Use Cases
This document provides practical examples and integration patterns for the pg_semantic_cache extension in real-world applications.
LLM and AI Applications
The following sections demonstrate how to use the pg_semantic_cache extension to optimize costs and performance in LLM and AI-powered applications.
RAG (Retrieval Augmented Generation) Caching
The RAG caching pattern addresses the challenge of expensive LLM API calls by caching responses based on semantic similarity of user questions.
LLM API calls typically cost between $0.02 and $0.05 per request, and users often ask similar questions using different wording. The pg_semantic_cache extension solves this problem by caching LLM responses with semantic matching.
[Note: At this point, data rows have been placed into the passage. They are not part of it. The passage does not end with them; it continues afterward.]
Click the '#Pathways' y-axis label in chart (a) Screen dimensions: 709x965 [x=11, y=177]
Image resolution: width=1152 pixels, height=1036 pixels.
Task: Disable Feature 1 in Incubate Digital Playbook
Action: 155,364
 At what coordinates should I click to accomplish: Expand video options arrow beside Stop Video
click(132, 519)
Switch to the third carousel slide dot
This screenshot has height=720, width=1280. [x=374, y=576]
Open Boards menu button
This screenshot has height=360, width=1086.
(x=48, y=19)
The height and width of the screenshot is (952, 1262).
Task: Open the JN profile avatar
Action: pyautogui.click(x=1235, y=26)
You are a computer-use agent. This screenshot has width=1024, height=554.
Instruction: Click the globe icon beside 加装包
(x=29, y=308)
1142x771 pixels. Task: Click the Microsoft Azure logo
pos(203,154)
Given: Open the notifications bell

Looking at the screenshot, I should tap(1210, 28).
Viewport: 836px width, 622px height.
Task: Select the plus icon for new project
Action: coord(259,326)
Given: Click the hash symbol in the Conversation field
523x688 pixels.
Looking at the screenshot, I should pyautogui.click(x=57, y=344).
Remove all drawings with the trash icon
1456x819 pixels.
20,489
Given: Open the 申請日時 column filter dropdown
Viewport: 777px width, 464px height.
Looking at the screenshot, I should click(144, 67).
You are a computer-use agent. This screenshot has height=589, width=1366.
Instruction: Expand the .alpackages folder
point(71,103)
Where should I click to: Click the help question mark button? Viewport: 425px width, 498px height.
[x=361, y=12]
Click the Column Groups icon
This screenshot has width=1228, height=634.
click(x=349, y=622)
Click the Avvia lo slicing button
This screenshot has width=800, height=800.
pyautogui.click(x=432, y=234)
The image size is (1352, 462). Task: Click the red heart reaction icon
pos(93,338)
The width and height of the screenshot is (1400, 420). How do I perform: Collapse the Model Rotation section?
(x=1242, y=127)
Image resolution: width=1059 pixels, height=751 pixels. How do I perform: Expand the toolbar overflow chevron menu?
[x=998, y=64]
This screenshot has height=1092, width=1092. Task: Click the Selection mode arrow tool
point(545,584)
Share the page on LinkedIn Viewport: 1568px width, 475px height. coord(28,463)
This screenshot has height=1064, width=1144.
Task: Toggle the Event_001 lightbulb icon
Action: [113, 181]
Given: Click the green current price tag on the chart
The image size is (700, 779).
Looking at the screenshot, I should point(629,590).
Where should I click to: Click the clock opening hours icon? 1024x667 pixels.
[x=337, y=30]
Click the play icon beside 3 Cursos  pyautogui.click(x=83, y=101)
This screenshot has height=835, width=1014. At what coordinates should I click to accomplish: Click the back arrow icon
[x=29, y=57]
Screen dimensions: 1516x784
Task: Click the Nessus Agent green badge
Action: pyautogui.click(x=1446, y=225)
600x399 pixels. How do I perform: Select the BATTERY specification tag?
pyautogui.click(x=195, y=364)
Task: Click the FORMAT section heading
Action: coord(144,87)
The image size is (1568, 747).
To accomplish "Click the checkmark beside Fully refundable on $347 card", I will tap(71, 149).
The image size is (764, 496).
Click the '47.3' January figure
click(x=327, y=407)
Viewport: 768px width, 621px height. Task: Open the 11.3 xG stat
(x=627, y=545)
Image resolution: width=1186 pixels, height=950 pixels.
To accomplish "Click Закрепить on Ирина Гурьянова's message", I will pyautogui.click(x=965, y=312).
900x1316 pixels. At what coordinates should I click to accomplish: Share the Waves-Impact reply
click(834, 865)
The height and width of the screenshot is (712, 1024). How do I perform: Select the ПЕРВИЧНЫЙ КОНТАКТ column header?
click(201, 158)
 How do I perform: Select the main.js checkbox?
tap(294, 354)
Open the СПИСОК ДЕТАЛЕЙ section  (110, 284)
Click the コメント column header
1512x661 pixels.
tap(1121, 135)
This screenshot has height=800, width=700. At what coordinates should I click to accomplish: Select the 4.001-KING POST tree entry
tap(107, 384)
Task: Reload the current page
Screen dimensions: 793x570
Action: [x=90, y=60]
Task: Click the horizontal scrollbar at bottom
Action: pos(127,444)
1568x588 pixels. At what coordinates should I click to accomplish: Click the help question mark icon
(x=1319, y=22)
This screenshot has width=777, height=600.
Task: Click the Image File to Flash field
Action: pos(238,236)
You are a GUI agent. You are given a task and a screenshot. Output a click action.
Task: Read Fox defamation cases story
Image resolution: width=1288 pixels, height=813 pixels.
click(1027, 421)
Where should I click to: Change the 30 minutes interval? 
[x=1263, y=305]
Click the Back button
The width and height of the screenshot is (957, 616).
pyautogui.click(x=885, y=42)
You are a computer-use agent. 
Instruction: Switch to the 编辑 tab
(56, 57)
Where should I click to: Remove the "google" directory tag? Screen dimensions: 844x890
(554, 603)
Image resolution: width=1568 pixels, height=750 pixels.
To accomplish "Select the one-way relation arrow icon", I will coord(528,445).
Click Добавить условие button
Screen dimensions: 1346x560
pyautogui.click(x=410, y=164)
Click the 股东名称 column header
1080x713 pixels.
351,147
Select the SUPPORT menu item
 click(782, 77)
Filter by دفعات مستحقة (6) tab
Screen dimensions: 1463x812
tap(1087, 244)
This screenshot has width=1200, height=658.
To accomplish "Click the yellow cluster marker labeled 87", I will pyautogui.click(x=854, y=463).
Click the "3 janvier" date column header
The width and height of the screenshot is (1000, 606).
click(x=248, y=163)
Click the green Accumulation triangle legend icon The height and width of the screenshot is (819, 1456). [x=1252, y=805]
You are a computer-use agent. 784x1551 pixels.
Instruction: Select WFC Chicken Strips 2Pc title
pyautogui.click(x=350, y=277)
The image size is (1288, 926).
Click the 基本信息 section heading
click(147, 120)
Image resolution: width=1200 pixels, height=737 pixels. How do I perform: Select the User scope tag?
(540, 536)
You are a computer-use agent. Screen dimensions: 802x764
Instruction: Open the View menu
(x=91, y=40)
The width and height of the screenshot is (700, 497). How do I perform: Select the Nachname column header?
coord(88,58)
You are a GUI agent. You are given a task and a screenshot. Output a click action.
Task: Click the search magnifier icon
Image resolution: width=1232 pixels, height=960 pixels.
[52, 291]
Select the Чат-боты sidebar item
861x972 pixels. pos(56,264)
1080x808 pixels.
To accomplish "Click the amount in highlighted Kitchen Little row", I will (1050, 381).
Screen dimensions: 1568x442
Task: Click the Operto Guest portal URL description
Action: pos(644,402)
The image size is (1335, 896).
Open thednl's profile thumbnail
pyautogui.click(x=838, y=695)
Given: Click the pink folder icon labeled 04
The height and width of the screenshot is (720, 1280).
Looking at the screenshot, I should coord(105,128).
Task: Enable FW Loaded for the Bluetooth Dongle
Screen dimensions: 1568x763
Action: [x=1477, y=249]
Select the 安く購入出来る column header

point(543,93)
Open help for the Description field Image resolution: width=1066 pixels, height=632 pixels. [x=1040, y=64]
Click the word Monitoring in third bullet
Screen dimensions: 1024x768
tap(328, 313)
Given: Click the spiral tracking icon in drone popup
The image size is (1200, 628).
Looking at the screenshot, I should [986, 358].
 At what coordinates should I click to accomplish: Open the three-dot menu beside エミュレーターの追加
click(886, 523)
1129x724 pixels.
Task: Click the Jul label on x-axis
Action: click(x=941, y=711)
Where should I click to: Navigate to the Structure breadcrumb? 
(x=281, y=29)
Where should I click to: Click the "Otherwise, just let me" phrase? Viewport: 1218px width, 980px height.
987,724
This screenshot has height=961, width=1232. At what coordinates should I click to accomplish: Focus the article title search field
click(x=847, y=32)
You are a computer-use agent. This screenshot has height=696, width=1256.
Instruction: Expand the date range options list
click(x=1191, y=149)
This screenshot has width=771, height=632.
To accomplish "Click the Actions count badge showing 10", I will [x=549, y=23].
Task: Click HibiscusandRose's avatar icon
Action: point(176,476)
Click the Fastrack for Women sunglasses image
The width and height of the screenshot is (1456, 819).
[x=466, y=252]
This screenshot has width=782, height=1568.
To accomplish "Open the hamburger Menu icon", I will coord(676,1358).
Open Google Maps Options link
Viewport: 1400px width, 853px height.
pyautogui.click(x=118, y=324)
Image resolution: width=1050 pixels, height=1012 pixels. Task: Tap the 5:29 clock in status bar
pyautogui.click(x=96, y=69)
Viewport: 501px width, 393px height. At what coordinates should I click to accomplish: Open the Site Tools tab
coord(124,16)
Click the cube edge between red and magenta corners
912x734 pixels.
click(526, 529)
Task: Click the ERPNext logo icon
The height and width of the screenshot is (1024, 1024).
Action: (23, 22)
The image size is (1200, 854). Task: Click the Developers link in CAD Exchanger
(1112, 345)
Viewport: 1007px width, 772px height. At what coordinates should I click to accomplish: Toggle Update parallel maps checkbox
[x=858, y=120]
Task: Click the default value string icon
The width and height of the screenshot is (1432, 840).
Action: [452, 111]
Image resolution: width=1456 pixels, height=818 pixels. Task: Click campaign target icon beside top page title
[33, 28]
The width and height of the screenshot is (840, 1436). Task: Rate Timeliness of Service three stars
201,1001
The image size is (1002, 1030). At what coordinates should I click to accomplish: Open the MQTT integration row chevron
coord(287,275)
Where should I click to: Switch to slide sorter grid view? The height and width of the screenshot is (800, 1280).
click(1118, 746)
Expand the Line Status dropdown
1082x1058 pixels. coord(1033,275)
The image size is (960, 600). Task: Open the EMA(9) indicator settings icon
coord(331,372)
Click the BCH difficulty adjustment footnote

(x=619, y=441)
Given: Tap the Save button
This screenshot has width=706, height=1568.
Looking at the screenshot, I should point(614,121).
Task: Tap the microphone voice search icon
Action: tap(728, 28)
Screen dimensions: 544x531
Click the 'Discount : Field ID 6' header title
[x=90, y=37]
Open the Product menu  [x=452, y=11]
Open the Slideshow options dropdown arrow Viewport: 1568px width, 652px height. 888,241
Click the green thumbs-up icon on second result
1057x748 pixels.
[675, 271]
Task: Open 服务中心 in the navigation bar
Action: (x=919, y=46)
In the following example, the SemanticLLMCache class uses the
OpenAI API to generate embeddings and cache LLM responses based on
semantic similarity.
import openai
import psycopg2
import json
class SemanticLLMCache:
def __init__(self, db_conn_string):
self.conn = psycopg2.connect(db_conn_string)
self.openai_client = openai.OpenAI()
def get_embedding(self, text):
"""Generate embedding for text"""
response = self.openai_client.embeddings.create(
model="text-embedding-ada-002",
input=text
)
return response.data[0].embedding
def ask_llm_cached(self, question, context="", similarity=0.93):
"""Ask LLM with caching"""
# Generate embedding for question
embedding = self.get_embedding(question)
embedding_str = str(embedding)
# Try cache first
cur = self.conn.cursor()
cur.execute("""
SELECT found, result_data, similarity_score, age_seconds
FROM semantic_cache.get_cached_result(%s, %s)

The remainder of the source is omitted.